Shot over 27 days, the low-budget film (which Sachs says was financed largely by accomplished lesbian businesswomen, several of which have married since themselves, that recognized both its political and commercial potential) called upon favors from family and friends, sometimes through postings on the film’s Facebook page, which chronicled and illuminated the production process extensively. One of those favors involved everything from locations (one pivotal sequence takes place at Julius, the historic NYC gay bar) to drafting real-life Dungeons & Dragons experts to teach Jackson and Perez how to play the role-playing fantasy game during a scene.

It was a very different atmosphere, the actors say, from their Hollywood big-budget gigs. Lithgow just finished a role in Christopher Nolan’s upcoming blockbuster, Interstellar, while Molina played Ned Weeks’ brother in The Normal Heart. The film’s messages about relationships and how older gays’ lessons in love can inform future generations for the better also stood apart, and the illumination of an unhappy fact that same-sex marriage, despite its legal status in some states, can have unexpected, negative consequences. This past July, in fact, a Chicago Catholic choir director, Colin Collette, was fired when the archdiocese learned he had been proposed to by his boyfriend via a Facebook post.

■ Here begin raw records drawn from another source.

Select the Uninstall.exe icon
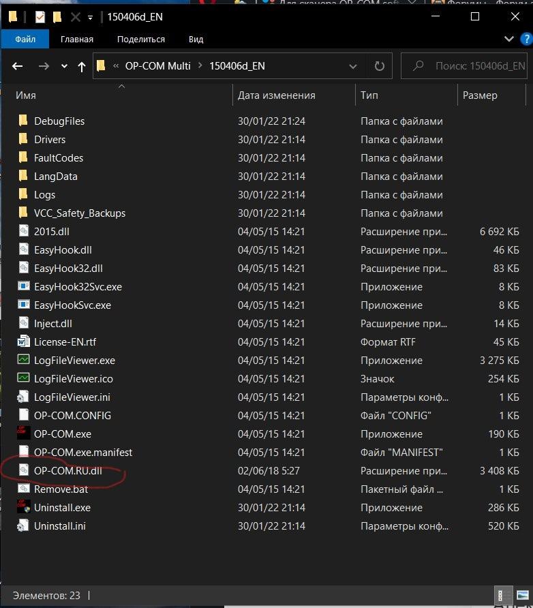Image resolution: width=533 pixels, height=608 pixels. tap(24, 507)
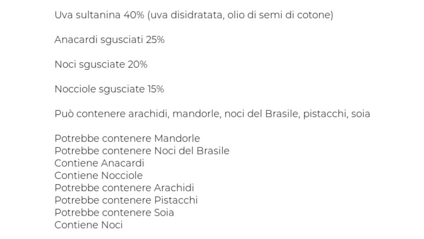
Task: Click 'Potrebbe contenere Noci del Brasile' line
Action: pyautogui.click(x=142, y=150)
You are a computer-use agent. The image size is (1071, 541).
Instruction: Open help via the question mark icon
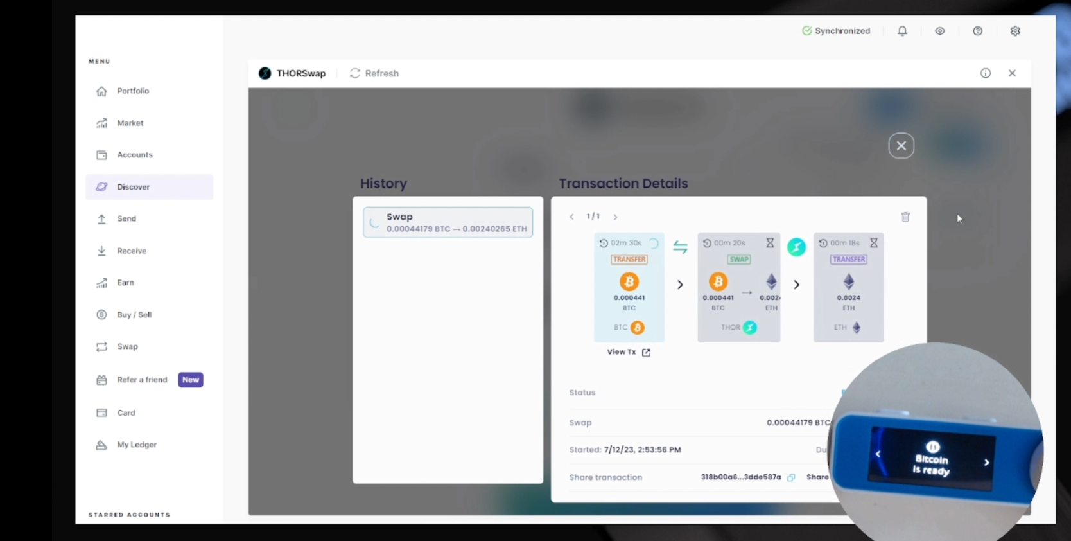(x=977, y=31)
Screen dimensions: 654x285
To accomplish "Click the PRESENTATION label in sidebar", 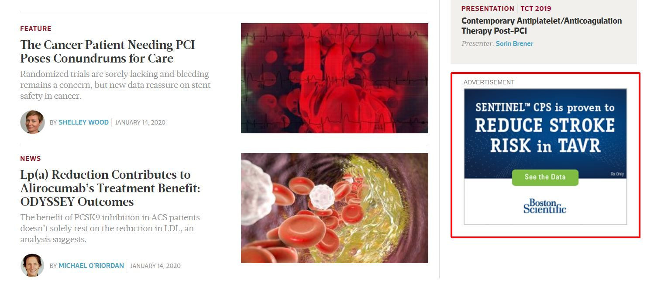I will tap(488, 9).
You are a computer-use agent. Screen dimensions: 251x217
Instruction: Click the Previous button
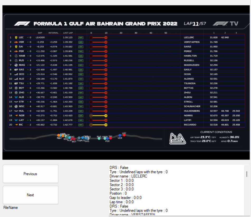click(30, 174)

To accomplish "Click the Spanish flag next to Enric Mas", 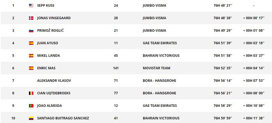I will pos(31,68).
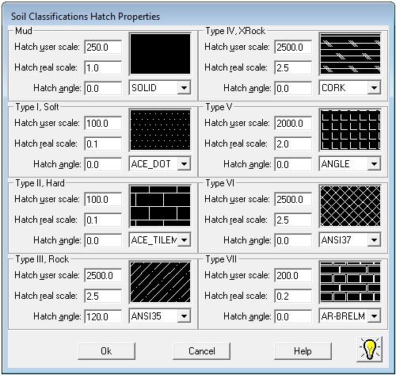The width and height of the screenshot is (396, 375).
Task: Open the AR-BRELM pattern dropdown
Action: tap(374, 316)
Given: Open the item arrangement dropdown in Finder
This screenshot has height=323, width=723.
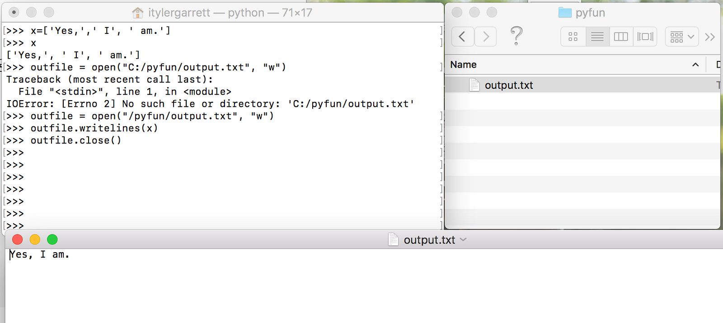Looking at the screenshot, I should pyautogui.click(x=681, y=37).
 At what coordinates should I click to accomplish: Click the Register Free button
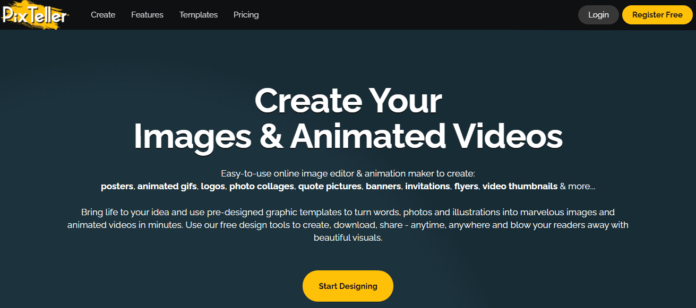pos(657,15)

“I do think that whoever does something on the cutting edge — even at this point getting married is the cutting edge — are going to suffer consequences,” Lithgow says. “I’ve only been to one gay marriage, and I’ve never seen such intensity. A ritual that was so important to the two people involved and everyone else there because it’s been withheld from an entire population of people.

But it can take its toll. It starts with that price being paid and the story plays out dealing with all of life’s other difficulties.”

Just imagine if Love Is Strange had dealt with a throuple, I comment. Both Lithgow and Molina raise their eyebrows and laugh, confessing they had never heard this term for a three-person relationship before.

“I have only known one person who was part of a throuple,” Lithgow says, amused. “It’s now a couple, which is what it was before!”              •

This article appeared in the Dallas Voice print edition September 5, 2014.